**Records to use:**
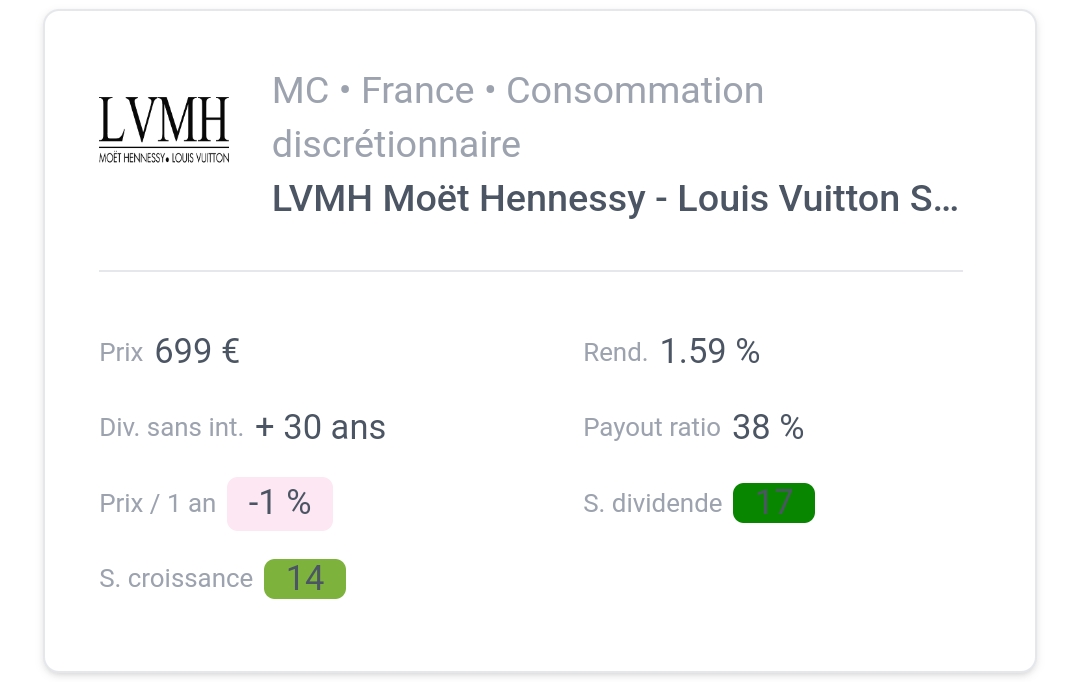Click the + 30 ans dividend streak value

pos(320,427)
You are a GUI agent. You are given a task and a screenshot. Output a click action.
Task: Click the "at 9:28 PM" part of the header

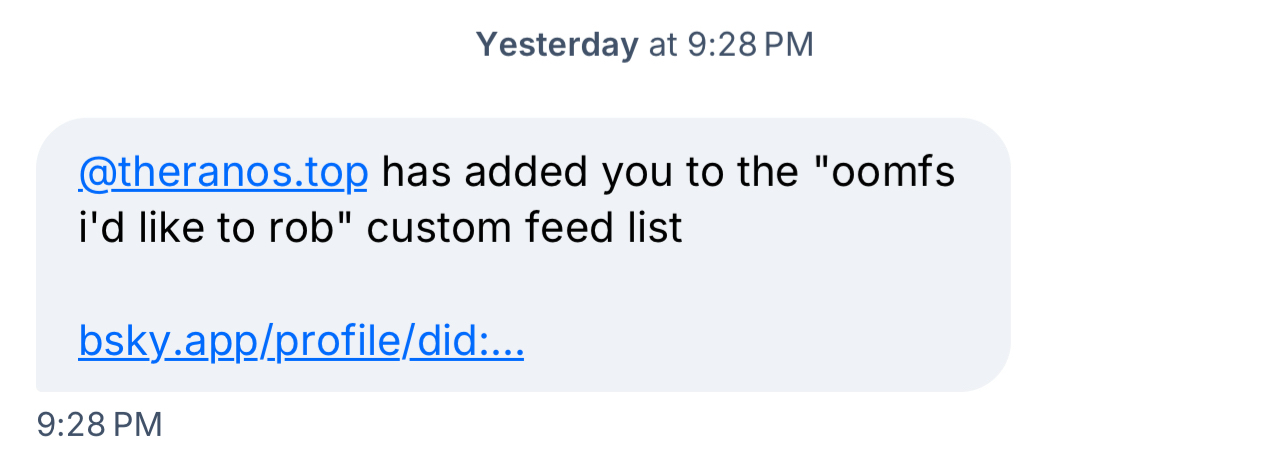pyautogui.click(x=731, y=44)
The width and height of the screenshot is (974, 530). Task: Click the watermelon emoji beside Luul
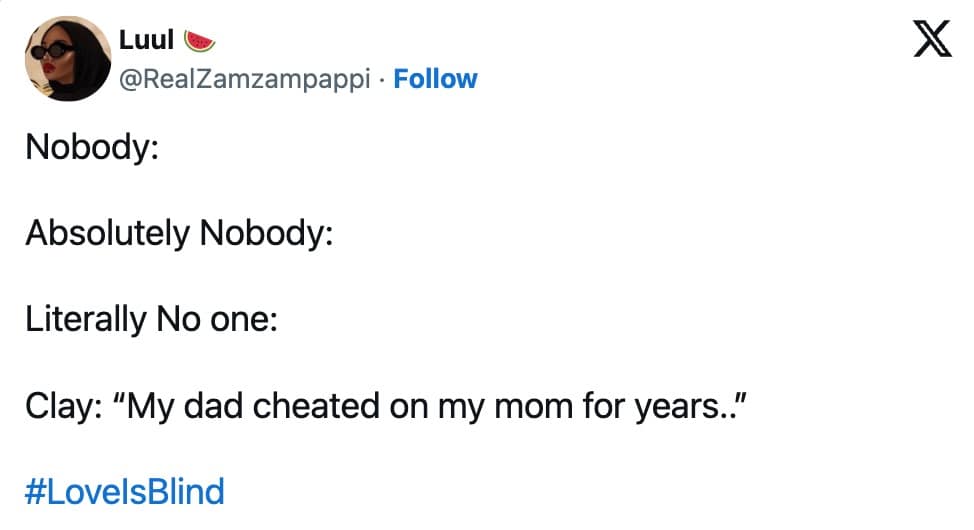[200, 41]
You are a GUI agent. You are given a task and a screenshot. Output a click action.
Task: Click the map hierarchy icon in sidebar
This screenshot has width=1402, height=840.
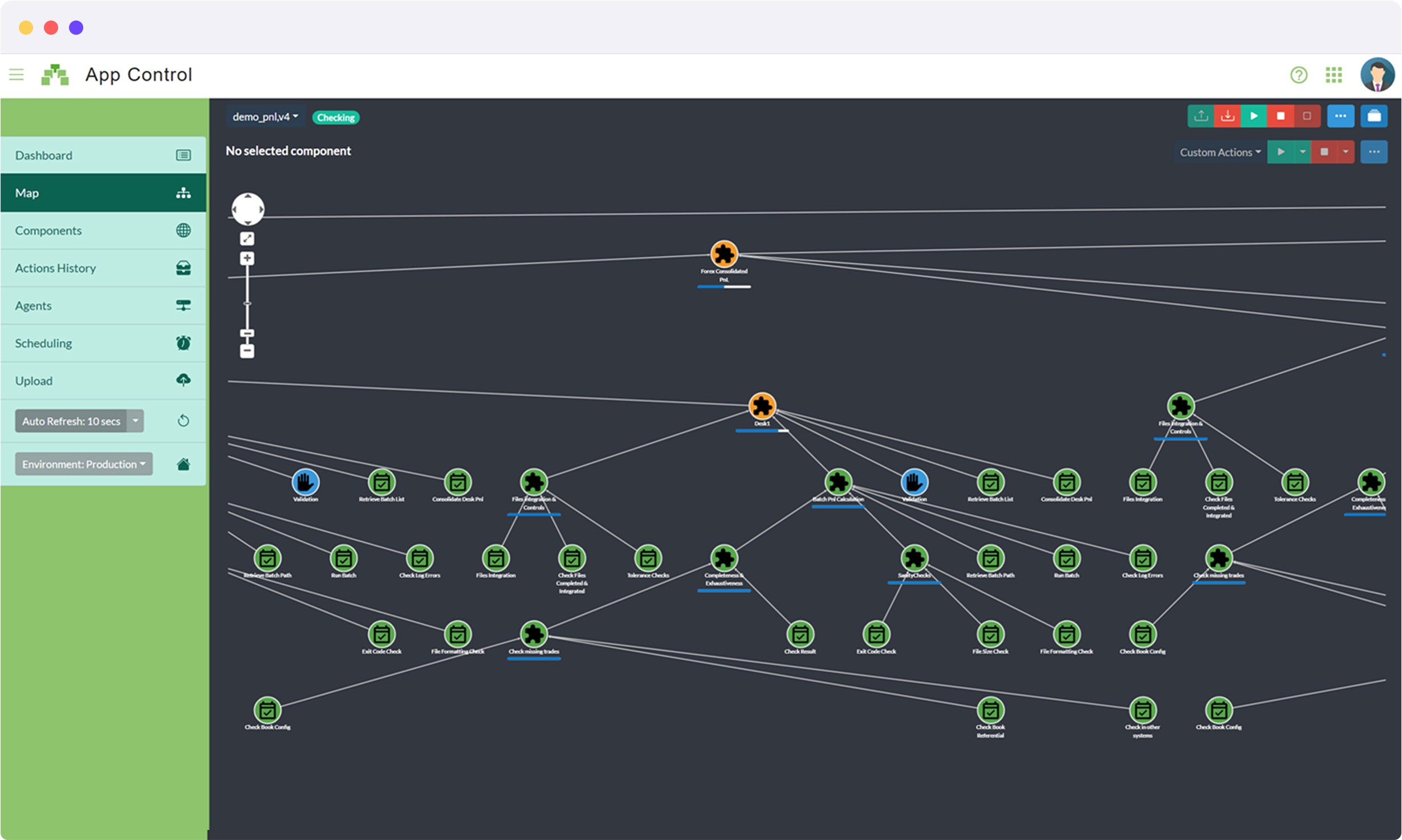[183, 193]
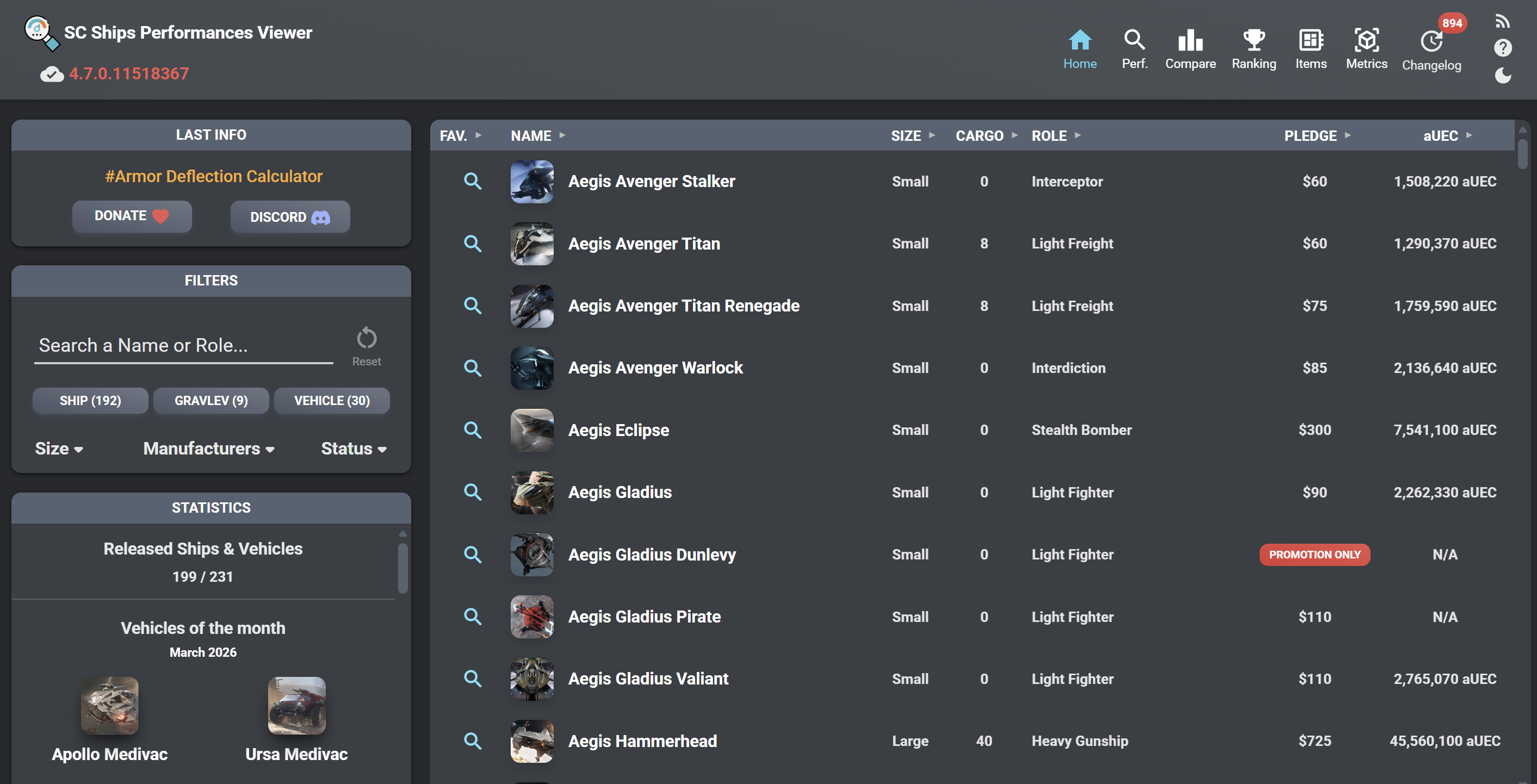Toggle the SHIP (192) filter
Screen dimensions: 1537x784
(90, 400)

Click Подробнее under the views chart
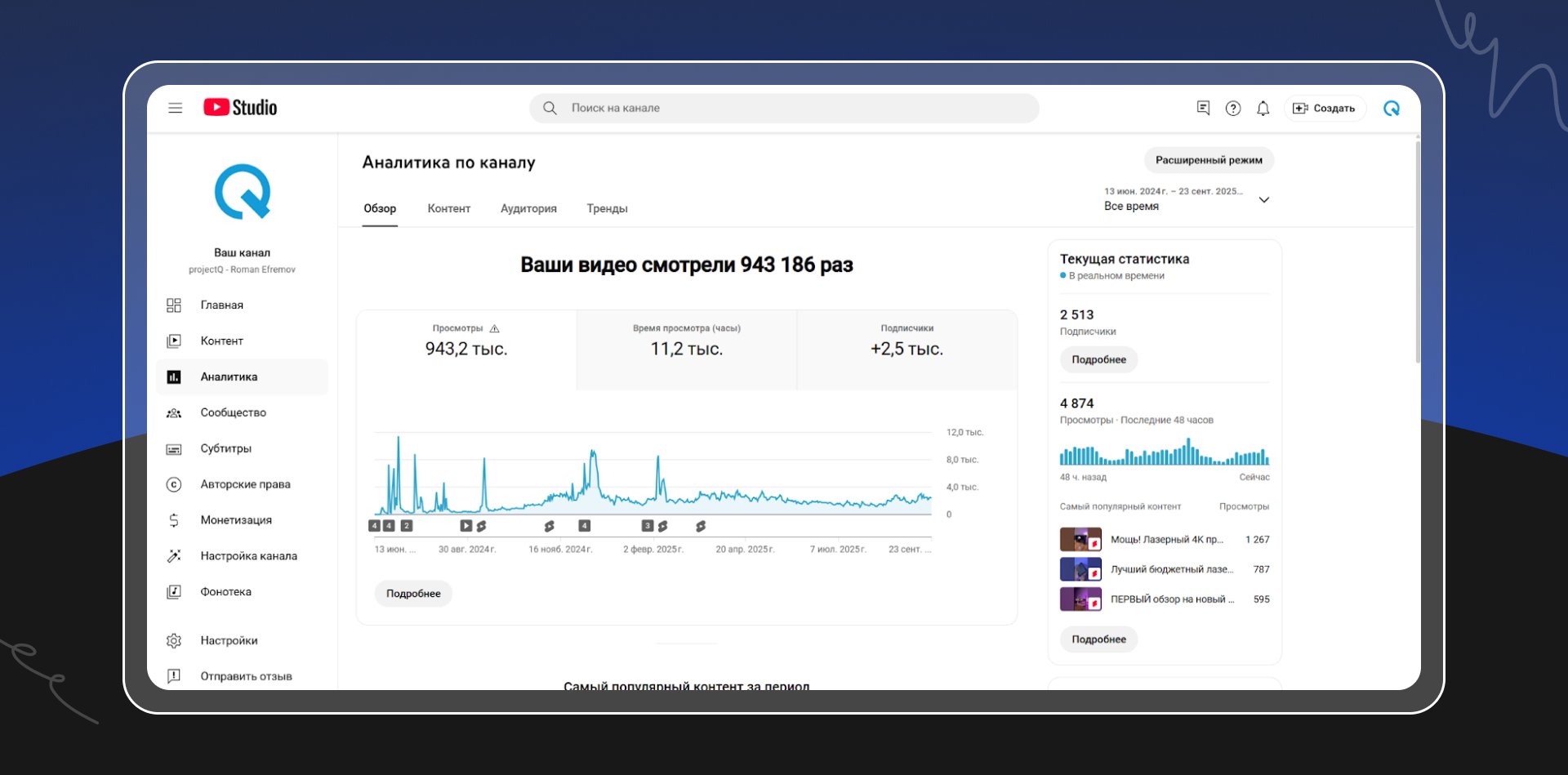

**Exercise:**
Copy out all of the material above word for word, leaving out the pictures.

**Complete response:**
Click the + 30 ans dividend streak value

pos(320,427)
You are a GUI agent. You are given a task and a screenshot. Output a click action.
Task: Click the "at 9:28 PM" part of the header

pyautogui.click(x=731, y=44)
The width and height of the screenshot is (974, 530). Task: Click the watermelon emoji beside Luul
[200, 41]
You are a GUI agent. You are given a task and a screenshot. Output a click action.
Task: Click the map hierarchy icon in sidebar
This screenshot has width=1402, height=840.
[183, 193]
Toggle the SHIP (192) filter
Screen dimensions: 1537x784
(90, 400)

Click Подробнее under the views chart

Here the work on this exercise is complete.